Jeremy Baumann: What we have seen, and we've seen this post 911 outside of healthcare and publicly traded companies, was a shift towards intelligence led proactive mitigation of risk. And what we're seeing in a post COVID environment is that healthcare organizations and the demands on healthcare organizations from the marketplace and from societal shifts are necessitating that security makes this change within healthcare as well.

We need to think about stopping bad things from happening rather than just reacting to them when they do. So understanding that your high performing security team can stop that active shooter from happening through the use of advanced intelligence tools that are available to every healthcare organization out there; is absolutely a mindset shift that every healthcare organization needs to undergo for their security programs. We can, through the correct processes and tools, stop bad things from happening. We need to ensure that security is embedded in the organization, not bolted on. They need to be part of that patient care continuum that we spoke of earlier, and they need to think about everything they do from access control, visitor management, the use of technology to be able to assist visitors, to get to patient rooms, to be able to keep the wrong people from visiting patient rooms.

That all needs to be part of that patient care continuum, that proactivity that's aligned with the strategy, organizational leaders that are trusting of their security leaders and teams, thinking about risks that are managed in real-time, not just reported out on quarterly. And ensuring that success is measured by enabling the organization to provide care with confidence.

That's really the, the single underlying metric that needs to be the focus of the security team so that the clinical staff can come to, to work every day, so that patients and visitors can focus on healing and recovery. That's really what a high performing security program looks like. Having these experts that are focused on deescalation and their contribution to that patient care continuum is absolutely what the best healthcare organizations in the world are shifting their security programs' focus to.

Host : Thank you, Jeremy. Again, great points. Intelligence driven, proactive security operations, recruiting talented folks who believe in a mission. I've found in over my years in law enforcement and in the intelligence world, those highest performing units were those that we had people that really believed in a mission, give them a cause, expert leaders, and those were consistently the highest performers.

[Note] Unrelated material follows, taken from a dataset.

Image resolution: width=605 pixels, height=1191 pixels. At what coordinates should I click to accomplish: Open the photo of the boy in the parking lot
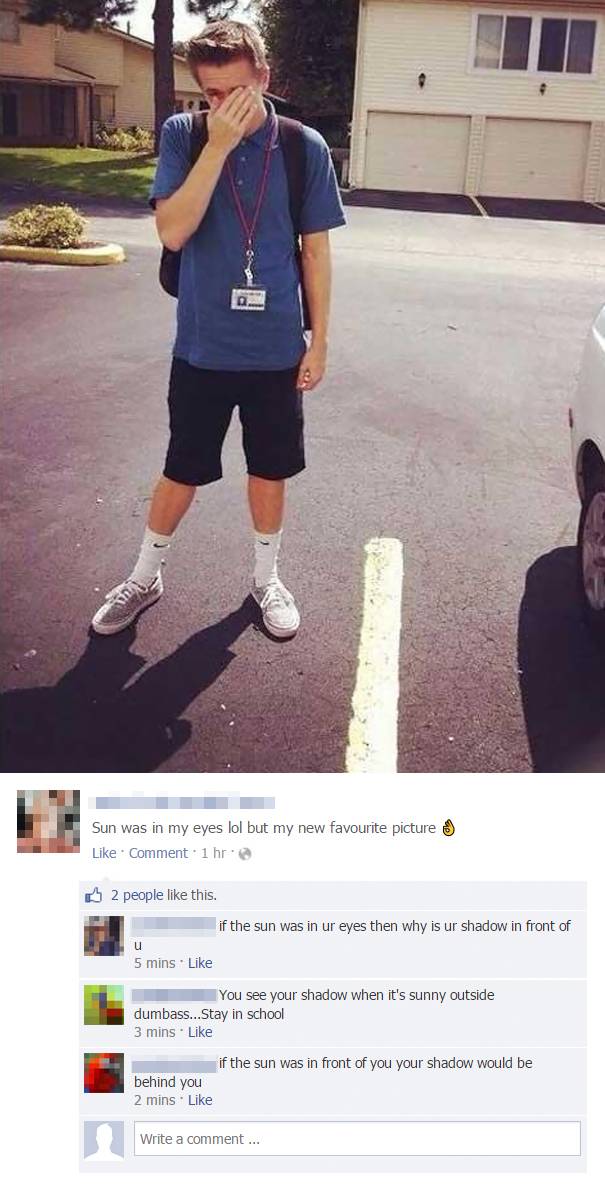coord(302,386)
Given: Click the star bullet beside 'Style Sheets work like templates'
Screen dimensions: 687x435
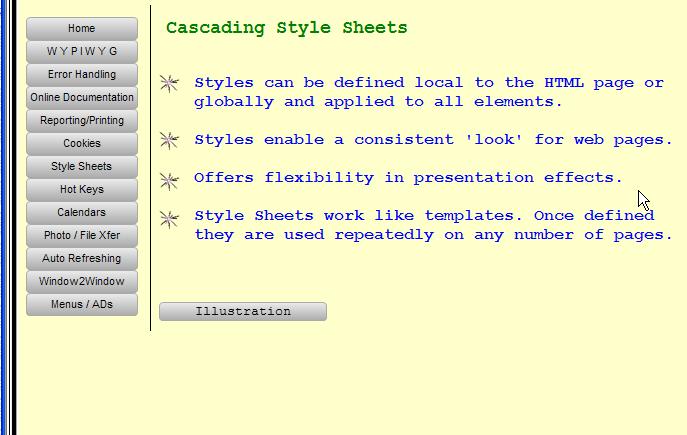Looking at the screenshot, I should [170, 218].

And you touched on another point I, I think folks lose sight of is that when you have an environment that is filled with or at-risk of violence, especially for clinicians that face so many challenges. There are studies which indicate that those type of environments contribute to physician and clinician burnout.

We have a hard enough time keeping and retaining good physicians, clinicians, nurses, without them having to worry about being physically assaulted while they're, again providing care for their community. So Jeremy, thank you and all the team of professionals at Corporate Security Advisors for what you do every day to contribute to the AHA's mission and help protect our healthcare workers in America.

And thanks for joining the podcast and sharing your takeaways with us. For our listeners, if you would like to learn more about AHA cybersecurity and risk programs, please visit aha.org/cybersecurity. Also, and as always, special thanks to our frontline Healthcare Heroes for what you do every day to defend our networks, care for our patients, and serve our communities.

This has been an AHA Preferred Cybersecurity and Risk Providers Bringing Value Podcast brought to you by the American Hospital Association. Thanks for listening and stay safe everyone.